L’écriture m’a également offert un formidable terrain de réflexion et d’expression pour rendre hommage à des personnes qui ont compté et qui comptent dans ma vie, en particulier ma mère et ma grand-mère, des femmes courageuses, obstinées, aux forces décuplées, pour donner à leurs enfants une vie plus honorable.

Que représente pour vous le retour sur votre terre natale ?

C’est ma madeleine de Proust, ces saveurs que l’on ne trouve nulle part ailleurs, cette singularité des Martiniquais que j’avais oubliée, dans leur rapport aux autres, leur abnégation à toujours positiver. C’est une redécouverte enrichissante et instructive qui me procure des énergies positives afin de poursuivre ma vie. C’est cela pour moi se ressourcer.

En Martinique, parce que je suis dans cet environnement évocateur, les souvenirs m’inondent et me procurent une palette d’émotions intenses, riches d’enseignements, car elles m’invitent à leur donner un sens.

C’est ce qui fonde tout l’intérêt de se rendre sur sa terre natale, le passé redevient présent comme pour l’éclairer.

Cette expérience très intime n’est pas spécifique à ma condition d’Ultra-marin, je suis convaincu qu’elle est universelle.

Pourquoi avoir voulu partager votre histoire ?

La rendre accessible à d’autres lecteurs que ceux de ma famille n’était pas une chose évidente. Se dévoiler publiquement implique une prise de risques à laquelle je ne suis pas habitué.
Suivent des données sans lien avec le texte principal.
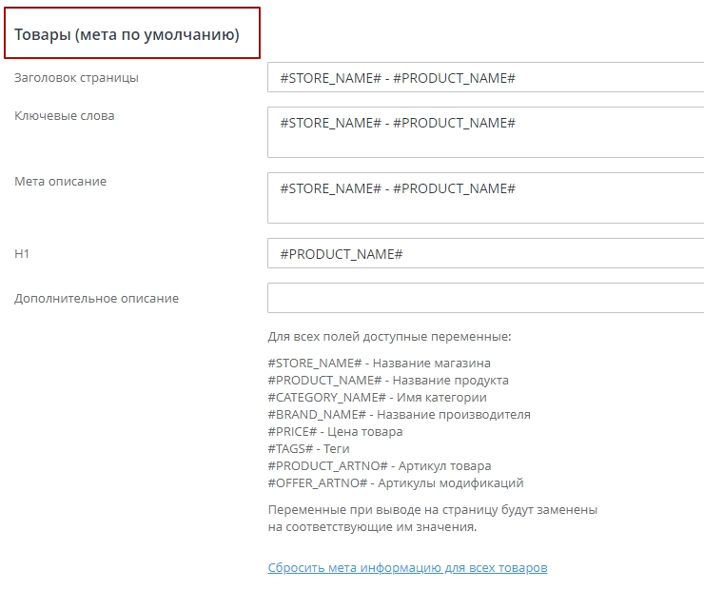
Task: Click the empty 'Дополнительное описание' field
Action: (x=485, y=298)
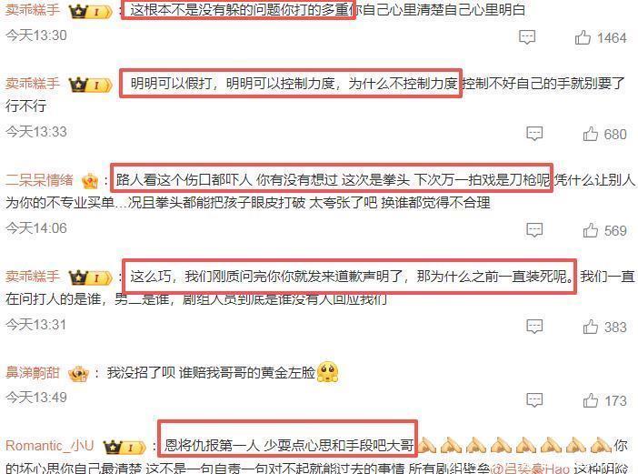Click 卖乖糕手 username on 13:31 comment
This screenshot has width=638, height=474.
pyautogui.click(x=33, y=277)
Mais le désir, de partager, de questionner d’autres sur la relation qui est la leur avec leurs origines, l’a emporté.

J’espère, avec mon livre, contribuer à préserver une mémoire familiale, et bien au-delà, car je décris des lieux, des événements, une époque qui sont évocateurs pour une communauté plus large que la sphère de mes proches.

Vous parlez d’identité, comment caractérisez-vous la vôtre ?

On devrait à mon sens parler d’identités (au pluriel), car les domaines où elle s’exerce sont nombreux.

Au sens intime, c’est-à-dire le regard que l’on porte sur soi, je vois l’identité, comme la conscience des caractéristiques intrinsèques qui fondent sa singularité, sa personnalité, pour le dire simplement une façon très personnelle de se représenter et d’exprimer la vie, dans des domaines divers, par exemple le langage, les arts, le rapport aux autres, à l’espace et au temps et le cadre professionnel.

Mais elle est perméable à la pression sociale dans la mesure où cette identité peut être influencée par la société qui classe les individus selon des attributs catégoriels (sexe, couleur, origine géographique…), impliquant des positions sociales et des comportements attendus. L’identité est donc une unité originale, en interaction avec une dynamique sociétale.

Édouard Glissant exprime fort bien cette idée dans son livre « tout monde » par la phrase « je peux changer en échangeant avec l’autre sans me perdre pour autant ni me dénaturer ».

En ce qui me concerne, sur le plan linguistique par exemple, mon identité se caractérise souvent par l’usage du créole qui bien plus qu’un moyen de communication, exprime une origine, une façon singulière d’incarner la vie, qui produit des représentations très personnelles et des interactions bien spécifiques.

Pour citer d’autres domaines, j’évoquerai l’art culinaire. Lorsque je mange un plat antillais, je mets en bouche en petit bout de territoire avec lequel j’ai une histoire. Le goût est une saveur évocatrice, que je cherche à provoquer.

J’ajouterai le rapport au temps. Lorsque je suis arrivé en métropole, j’avais l’impression que le temps passait plus vite, et j’étais parfois perçu comme quelqu’un qui était lent. Mais en réalité, j’avais appris à prendre mon temps c’était une des caractéristiques de mon identité. Je me suis adapté, mais je ne pense pas l’avoir totalement perdue.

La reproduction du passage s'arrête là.